### BRIEF:
Which lines in the records below contain the word "Open"? Copy each of them.

### DATA TO PROCESS:

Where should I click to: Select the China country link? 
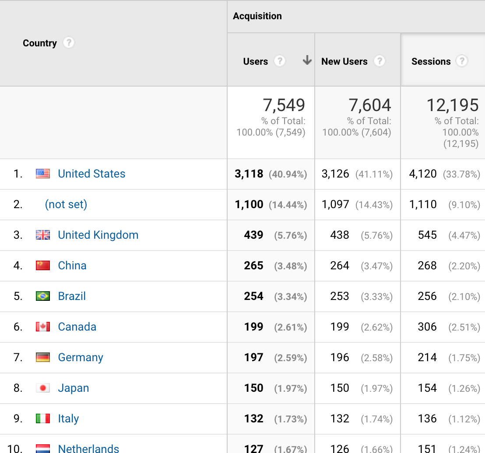pos(72,265)
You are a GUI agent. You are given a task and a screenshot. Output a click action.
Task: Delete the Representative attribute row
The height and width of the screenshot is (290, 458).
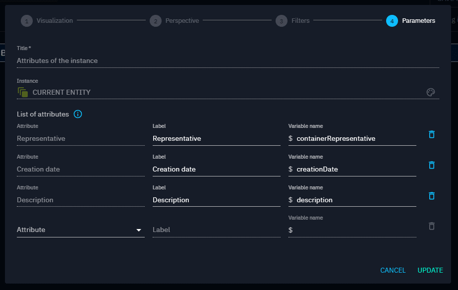(x=431, y=134)
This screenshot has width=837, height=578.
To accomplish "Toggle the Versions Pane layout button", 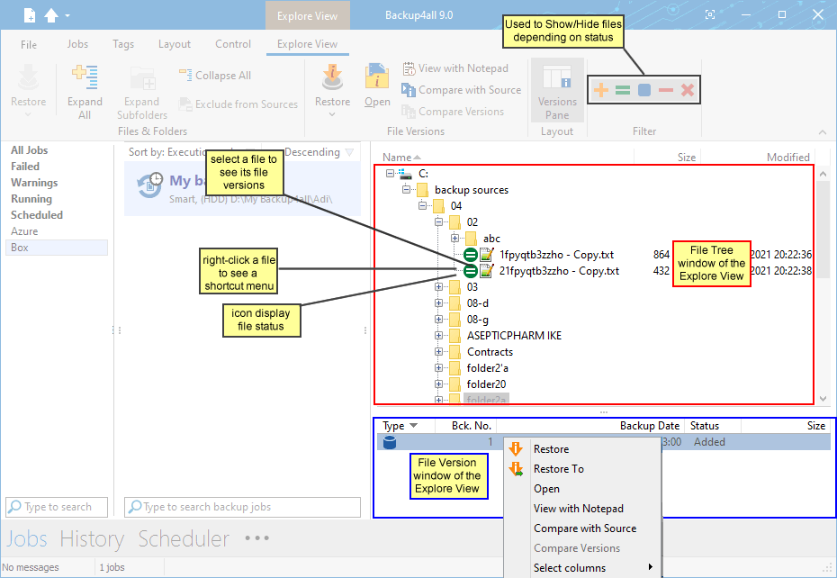I will (557, 91).
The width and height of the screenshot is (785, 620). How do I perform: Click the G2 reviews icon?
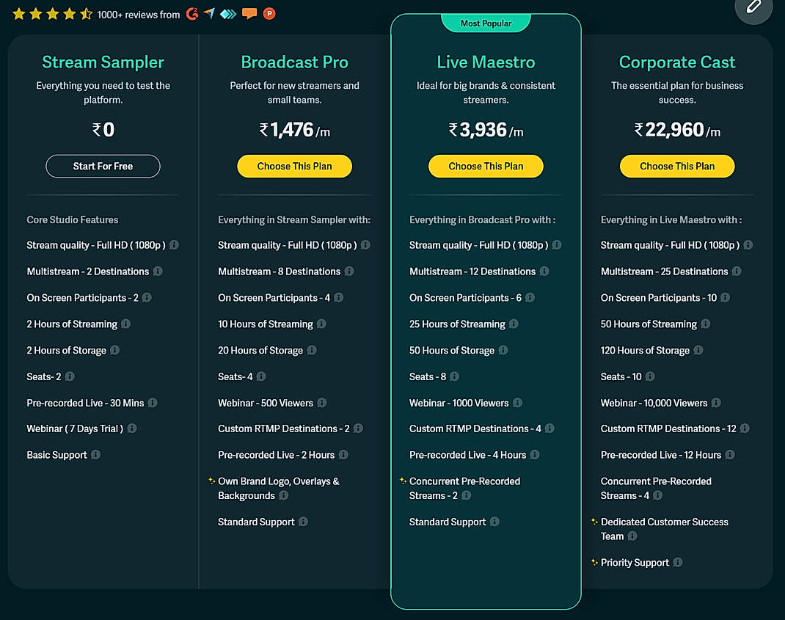192,13
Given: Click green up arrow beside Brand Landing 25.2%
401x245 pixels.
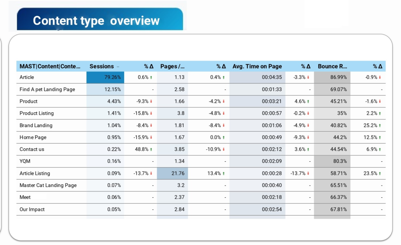Looking at the screenshot, I should tap(380, 126).
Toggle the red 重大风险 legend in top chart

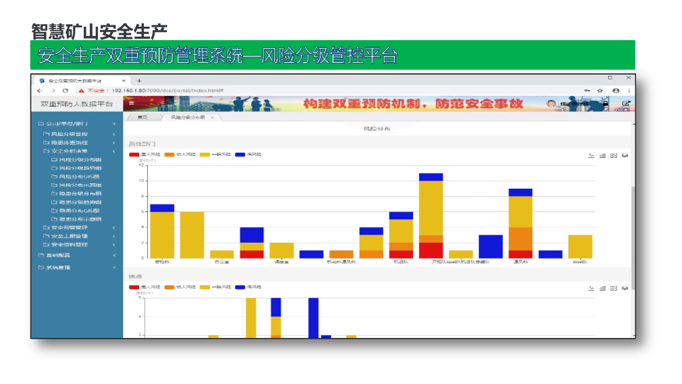[x=145, y=155]
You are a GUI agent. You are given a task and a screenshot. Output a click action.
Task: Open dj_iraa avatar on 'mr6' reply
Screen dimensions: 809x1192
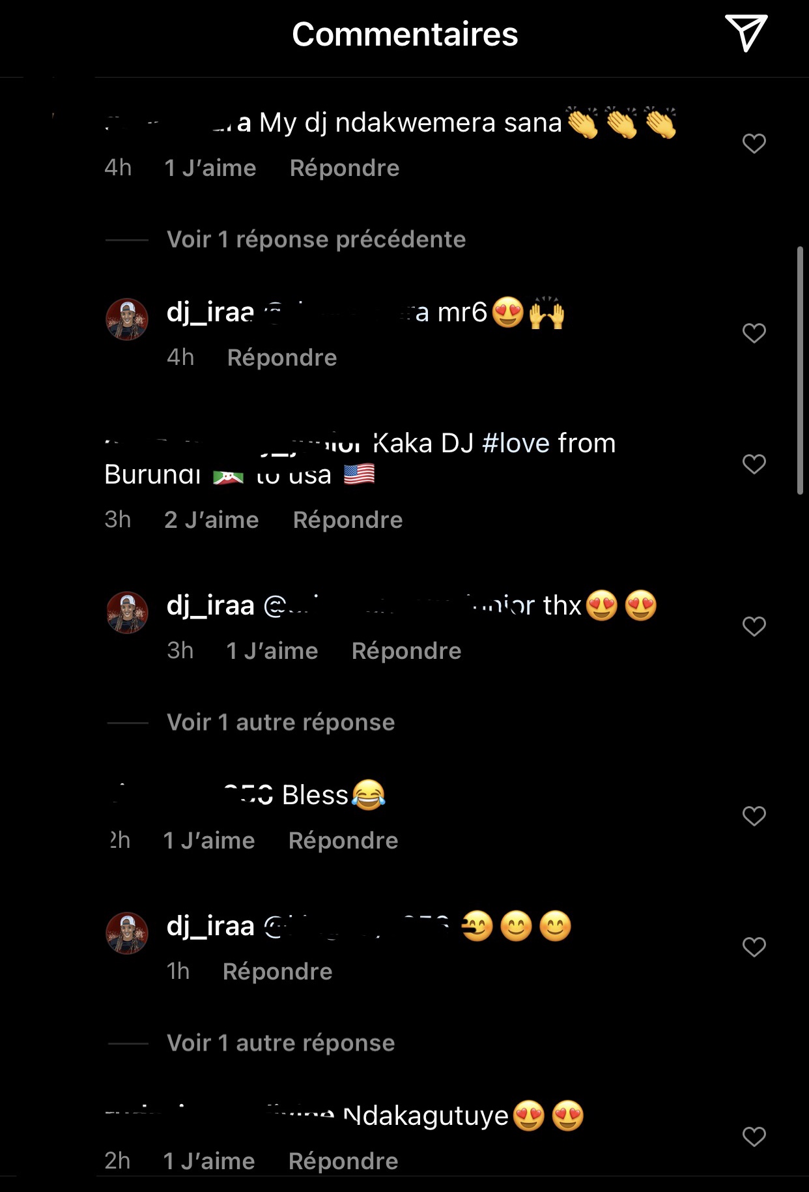(127, 319)
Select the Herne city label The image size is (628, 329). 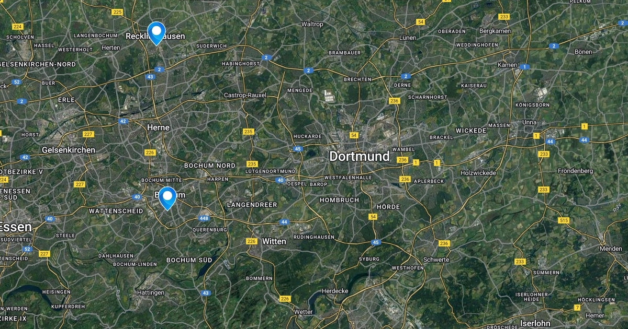click(x=158, y=127)
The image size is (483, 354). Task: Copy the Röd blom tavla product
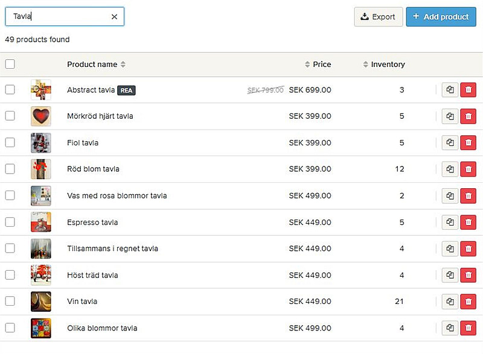(x=450, y=169)
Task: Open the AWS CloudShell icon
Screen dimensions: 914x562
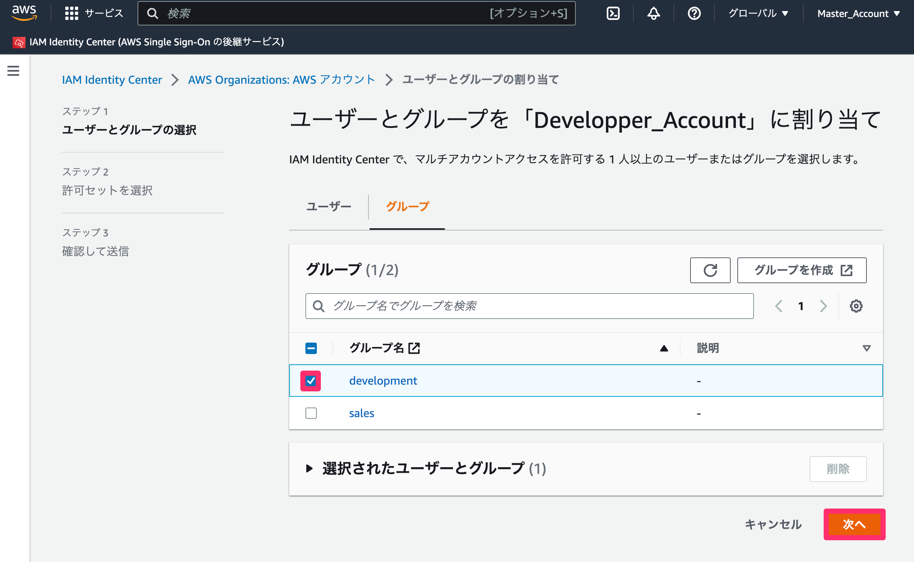Action: [613, 14]
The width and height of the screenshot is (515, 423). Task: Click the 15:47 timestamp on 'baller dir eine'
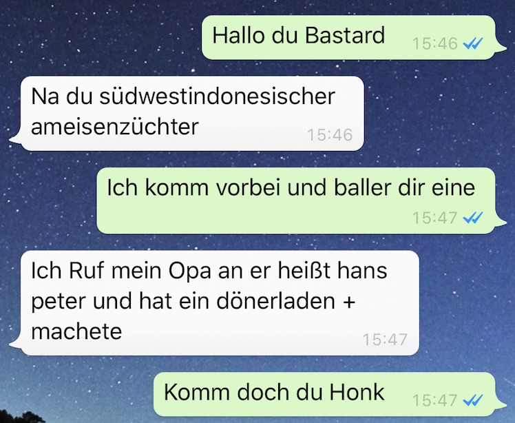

### RESULT OF THIS EXERCISE:
Task: Open dj_iraa avatar on 'mr6' reply
Task: Open the AWS CloudShell icon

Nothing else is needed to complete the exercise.